AP EAMCET · Maths · Hyperbola
Let \(L L^{\prime}\) be the latus rectum through the focus \(S\) of a hyperbola and \(A^{\prime}\) be the opposite vertex of the hyperbola. If triangle \(A^{\prime} L L^{\prime}\) is equilateral, then the eccentricity of the hyperbola is
- A \(\frac{\sqrt{3}+1}{\sqrt{3}}\)
- B \(\frac{\sqrt{3}+1}{\sqrt{2}}\)
- C \(\frac{\sqrt{3}+1}{\sqrt{5}}\)
- D \(\sqrt{3}+1\)
Answer & Solution
Correct Answer
(A) \(\frac{\sqrt{3}+1}{\sqrt{3}}\)
Step-by-step Solution
Detailed explanation
Length of latus rectum \(LL' = \frac{2b^2}{a}\).
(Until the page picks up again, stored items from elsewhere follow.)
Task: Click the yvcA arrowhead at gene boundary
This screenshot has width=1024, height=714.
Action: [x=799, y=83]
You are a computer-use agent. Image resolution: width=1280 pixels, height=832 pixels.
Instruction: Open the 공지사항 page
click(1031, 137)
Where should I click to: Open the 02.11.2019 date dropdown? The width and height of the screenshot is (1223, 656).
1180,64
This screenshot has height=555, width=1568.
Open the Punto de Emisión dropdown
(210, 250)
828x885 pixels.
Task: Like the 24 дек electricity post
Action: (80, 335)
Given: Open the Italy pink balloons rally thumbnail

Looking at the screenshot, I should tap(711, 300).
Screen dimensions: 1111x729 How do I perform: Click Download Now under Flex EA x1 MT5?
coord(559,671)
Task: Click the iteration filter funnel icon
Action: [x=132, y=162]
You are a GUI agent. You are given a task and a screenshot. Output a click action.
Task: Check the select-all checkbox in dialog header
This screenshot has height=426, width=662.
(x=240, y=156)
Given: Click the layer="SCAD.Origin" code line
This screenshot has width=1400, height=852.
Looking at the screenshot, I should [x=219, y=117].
Height of triangle \(A'LL'\) from \(A'(-a,0)\) to the line \(x=ae\) is \(h = ae - (-a) = a(e+1)\). For an equilateral triangle, \(h = \frac{\sqrt{3}}{2} \cdot LL'\). \(a(e+1) = \frac{\sqrt{3}}{2} \cdot \frac{2b^2}{a}\)…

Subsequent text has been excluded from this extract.